1.1 Intended Audience

This administrator's guide is intended for anyone planning to install and run Oracle9i Data Mining -- either a database administrator or a system administrator.

1.2 Structure

This guide contains the following sections:

Section 2, "Overview": Briefly describes Oracle9i Data Mining release 2.
Section 3, "Oracle9i Data Mining Installation": Describes the generic installation steps (platform-specific information is in the platform-specific release notes).
Section 4, "Oracle9i Data Mining Administration": Describes topics of interest to administrators, including improving ODM performance, starting and stopping the ODM task monitor, detecting errors, etc.

1.3 Where to Find Further Information

The documentation set for Oracle9i Data Mining is part of the Oracle9i Database Documentation Library; the ODM document set consists of the following documents:

Oracle9i Data Mining Administrator's Guide, Release 2 (9.2) (this document, which includes installation instructions that are the same across all platforms).
Oracle9i Data Mining Concepts, Release 2 (9.2).

For detailed information about the ODM API, see the ODM Javadoc in the directory $ORACLE_HOME/dm/doc on any system where ODM is installed.
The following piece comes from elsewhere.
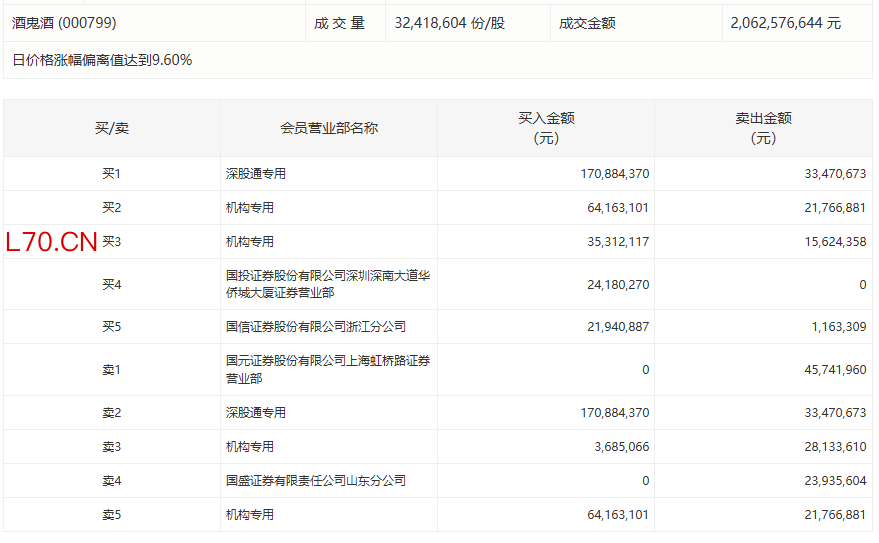Select the 成交金额 label cell
Image resolution: width=879 pixels, height=543 pixels.
coord(587,23)

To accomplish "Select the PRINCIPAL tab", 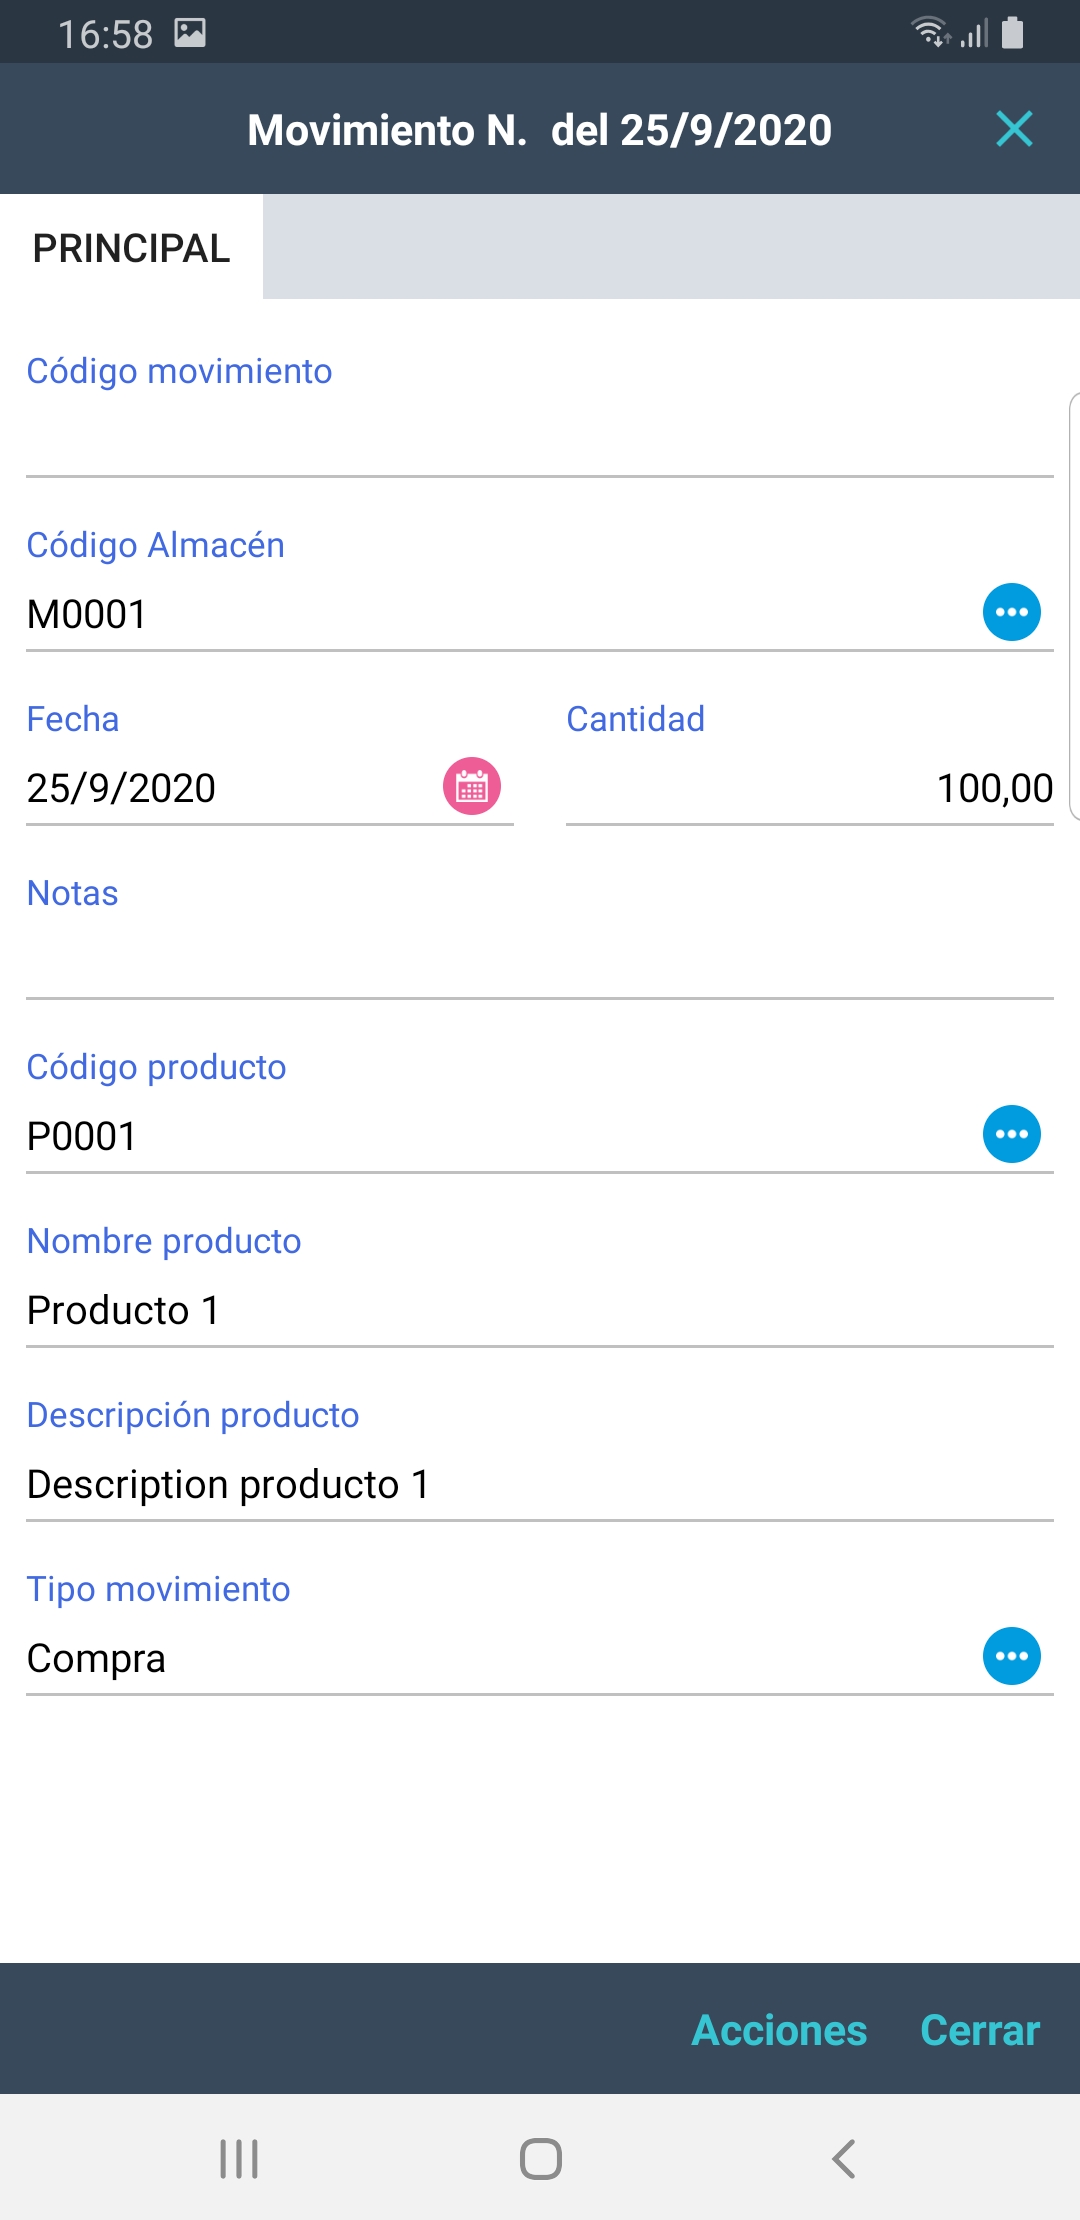I will pos(131,248).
To prepare the Javadoc for user access, see Section 4.3.

1.3.1 Related Manuals

For more information about the Oracle9i database, see:

Oracle9i Administrator's Guide, Release 2 (9.2)
Release notes for your platform.
Oracle Universal Installer Concepts Guide
Oracle9i Database Migration

1.4 Conventions

In this manual, Windows refers to the Windows NT, Windows 2000, and Windows XP operating systems.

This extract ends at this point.